C, an advocate, complained on behalf of A about treatment that they received after sustaining a knee injury. A ruptured the anterior cruciate ligament (ligament connecting the thigh bone to the shin bone) and underwent an arthroscopy of the knee (a type of keyhole surgery). This was followed up with a second surgery at a later date to complete the reconstruction of the ligament.

During the surgery, the surgeon’s scalpel snapped and to remove the tip of the blade, the surgeon had to create a larger incision. C raised concerns about the actions taken following the incident. The board acknowledged the incident and explained that damage to instruments is a rare but known complication of surgery.

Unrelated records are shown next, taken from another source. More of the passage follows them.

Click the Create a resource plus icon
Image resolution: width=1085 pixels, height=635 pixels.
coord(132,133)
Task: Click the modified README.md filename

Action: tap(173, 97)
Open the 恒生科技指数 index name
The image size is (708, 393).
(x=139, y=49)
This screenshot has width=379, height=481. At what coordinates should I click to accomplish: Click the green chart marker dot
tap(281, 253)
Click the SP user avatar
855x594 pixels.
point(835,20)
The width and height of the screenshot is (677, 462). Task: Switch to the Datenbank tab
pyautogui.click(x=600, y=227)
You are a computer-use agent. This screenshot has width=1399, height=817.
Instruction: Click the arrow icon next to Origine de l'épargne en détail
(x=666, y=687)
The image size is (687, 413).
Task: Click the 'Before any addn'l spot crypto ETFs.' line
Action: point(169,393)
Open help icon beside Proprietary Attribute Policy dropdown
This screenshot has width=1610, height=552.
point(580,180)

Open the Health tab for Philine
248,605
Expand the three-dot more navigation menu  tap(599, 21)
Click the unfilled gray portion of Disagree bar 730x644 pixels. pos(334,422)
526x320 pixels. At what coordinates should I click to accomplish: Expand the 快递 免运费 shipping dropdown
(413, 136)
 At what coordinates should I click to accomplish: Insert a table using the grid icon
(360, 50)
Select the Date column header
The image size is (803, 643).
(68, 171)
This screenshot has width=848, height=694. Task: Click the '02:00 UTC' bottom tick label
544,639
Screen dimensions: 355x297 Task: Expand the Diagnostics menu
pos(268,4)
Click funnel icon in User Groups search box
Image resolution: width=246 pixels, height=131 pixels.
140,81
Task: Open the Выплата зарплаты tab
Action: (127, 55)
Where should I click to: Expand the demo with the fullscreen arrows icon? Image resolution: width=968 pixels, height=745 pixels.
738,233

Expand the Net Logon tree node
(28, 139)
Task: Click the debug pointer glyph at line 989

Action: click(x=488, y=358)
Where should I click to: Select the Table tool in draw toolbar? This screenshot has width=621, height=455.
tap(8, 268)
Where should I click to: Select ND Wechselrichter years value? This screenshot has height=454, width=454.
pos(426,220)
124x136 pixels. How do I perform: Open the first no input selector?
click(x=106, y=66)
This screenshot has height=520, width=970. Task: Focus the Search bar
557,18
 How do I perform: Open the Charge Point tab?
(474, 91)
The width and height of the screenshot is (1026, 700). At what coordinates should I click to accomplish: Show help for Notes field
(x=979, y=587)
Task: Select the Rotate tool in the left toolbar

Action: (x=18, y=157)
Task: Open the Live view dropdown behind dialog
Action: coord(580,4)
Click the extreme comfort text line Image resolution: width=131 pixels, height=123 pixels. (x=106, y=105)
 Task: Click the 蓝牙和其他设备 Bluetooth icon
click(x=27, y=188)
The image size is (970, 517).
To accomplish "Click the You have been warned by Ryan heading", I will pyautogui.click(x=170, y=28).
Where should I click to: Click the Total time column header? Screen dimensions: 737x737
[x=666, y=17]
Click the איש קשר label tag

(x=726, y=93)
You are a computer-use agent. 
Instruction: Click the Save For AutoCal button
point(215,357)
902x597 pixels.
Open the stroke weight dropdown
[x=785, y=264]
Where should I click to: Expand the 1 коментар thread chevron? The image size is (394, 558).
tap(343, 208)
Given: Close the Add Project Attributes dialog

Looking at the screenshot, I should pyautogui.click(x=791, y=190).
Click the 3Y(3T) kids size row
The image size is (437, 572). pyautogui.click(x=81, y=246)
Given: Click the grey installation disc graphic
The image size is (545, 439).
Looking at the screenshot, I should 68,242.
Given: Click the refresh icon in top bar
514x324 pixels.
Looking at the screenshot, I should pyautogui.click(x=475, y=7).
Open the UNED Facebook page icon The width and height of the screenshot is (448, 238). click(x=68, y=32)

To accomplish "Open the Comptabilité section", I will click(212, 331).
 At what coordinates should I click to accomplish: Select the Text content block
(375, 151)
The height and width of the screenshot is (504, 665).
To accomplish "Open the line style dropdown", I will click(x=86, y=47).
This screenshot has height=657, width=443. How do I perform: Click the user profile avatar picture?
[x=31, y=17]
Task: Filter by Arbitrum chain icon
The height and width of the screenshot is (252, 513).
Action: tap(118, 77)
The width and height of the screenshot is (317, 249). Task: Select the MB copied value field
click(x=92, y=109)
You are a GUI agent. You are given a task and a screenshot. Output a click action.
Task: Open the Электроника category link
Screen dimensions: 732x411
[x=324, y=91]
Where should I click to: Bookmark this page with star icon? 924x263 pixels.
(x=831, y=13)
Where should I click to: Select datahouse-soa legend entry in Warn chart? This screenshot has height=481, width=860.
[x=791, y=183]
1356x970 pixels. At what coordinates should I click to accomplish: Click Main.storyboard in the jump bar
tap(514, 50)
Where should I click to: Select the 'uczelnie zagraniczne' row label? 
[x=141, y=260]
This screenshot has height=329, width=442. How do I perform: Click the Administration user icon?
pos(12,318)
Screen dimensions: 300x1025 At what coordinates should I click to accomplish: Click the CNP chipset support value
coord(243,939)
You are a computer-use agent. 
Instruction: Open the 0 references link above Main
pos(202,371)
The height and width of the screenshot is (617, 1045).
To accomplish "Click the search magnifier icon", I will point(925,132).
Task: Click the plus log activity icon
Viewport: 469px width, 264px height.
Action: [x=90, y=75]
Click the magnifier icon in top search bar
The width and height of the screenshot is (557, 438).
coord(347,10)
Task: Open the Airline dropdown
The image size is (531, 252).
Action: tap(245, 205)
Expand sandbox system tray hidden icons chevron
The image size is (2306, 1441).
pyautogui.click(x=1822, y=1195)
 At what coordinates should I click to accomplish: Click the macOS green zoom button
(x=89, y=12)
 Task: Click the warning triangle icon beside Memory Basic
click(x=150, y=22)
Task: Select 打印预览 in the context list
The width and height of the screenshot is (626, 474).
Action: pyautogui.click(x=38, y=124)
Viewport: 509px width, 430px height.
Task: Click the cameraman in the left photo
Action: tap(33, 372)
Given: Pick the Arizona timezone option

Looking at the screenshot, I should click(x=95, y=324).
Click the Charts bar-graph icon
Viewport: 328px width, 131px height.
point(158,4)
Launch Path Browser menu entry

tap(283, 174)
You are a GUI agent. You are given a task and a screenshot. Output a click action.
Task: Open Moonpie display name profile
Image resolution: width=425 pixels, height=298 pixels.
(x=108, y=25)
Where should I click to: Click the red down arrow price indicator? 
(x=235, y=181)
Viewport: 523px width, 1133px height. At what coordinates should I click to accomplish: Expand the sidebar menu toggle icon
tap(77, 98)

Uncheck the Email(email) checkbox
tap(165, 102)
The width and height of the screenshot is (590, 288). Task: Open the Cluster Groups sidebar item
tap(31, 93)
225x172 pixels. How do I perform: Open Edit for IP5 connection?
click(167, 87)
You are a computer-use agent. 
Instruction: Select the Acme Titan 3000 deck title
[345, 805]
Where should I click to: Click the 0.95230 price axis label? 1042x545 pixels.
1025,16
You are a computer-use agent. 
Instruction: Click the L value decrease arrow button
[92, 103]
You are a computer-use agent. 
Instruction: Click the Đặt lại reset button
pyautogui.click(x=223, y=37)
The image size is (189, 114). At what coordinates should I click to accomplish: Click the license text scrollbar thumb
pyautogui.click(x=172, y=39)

We took independent advice from a consultant orthopaedic surgeon. We found that when the blade snapped, appropriate care was provided to A. It was appropriate to create a larger incision and the incident was appropriately communicated to A. However, we found that whilst a datix incident report was completed, a more in-depth investigation could have been carried out. There was no evidence that the board considered either the possibility of improper use of the instrument or that there was a defect in the instrument. We also considered that the board should have discussed the incident at a departmental level. In conclusion, we upheld C’s complaint about care and treatment in relation to the initial surgery. We did not uphold the complaint about the post operative care provided to A as we were satisfied it was reasonable.

Recommendations

What we asked the organisation to do in this case:

  • Apologise to A for failing to thoroughly investigate the adverse event where by the scalpel broke during A’s surgery. The apology should meet the standards set out in the SPSO guidelines on apology available at www.spso.org.uk/information-leaflets.

What we said should change to put things right in future:

  • Operation notes should be sufficiently detailed, particularly when an adverse event has occurred.
  • The board should ensure that adverse events are thoroughly investigated and that appropriate reflection and learning is identified.

We have asked the organisation to provide us with evidence that they have implemented the recommendations we have made on this case by the deadline we set.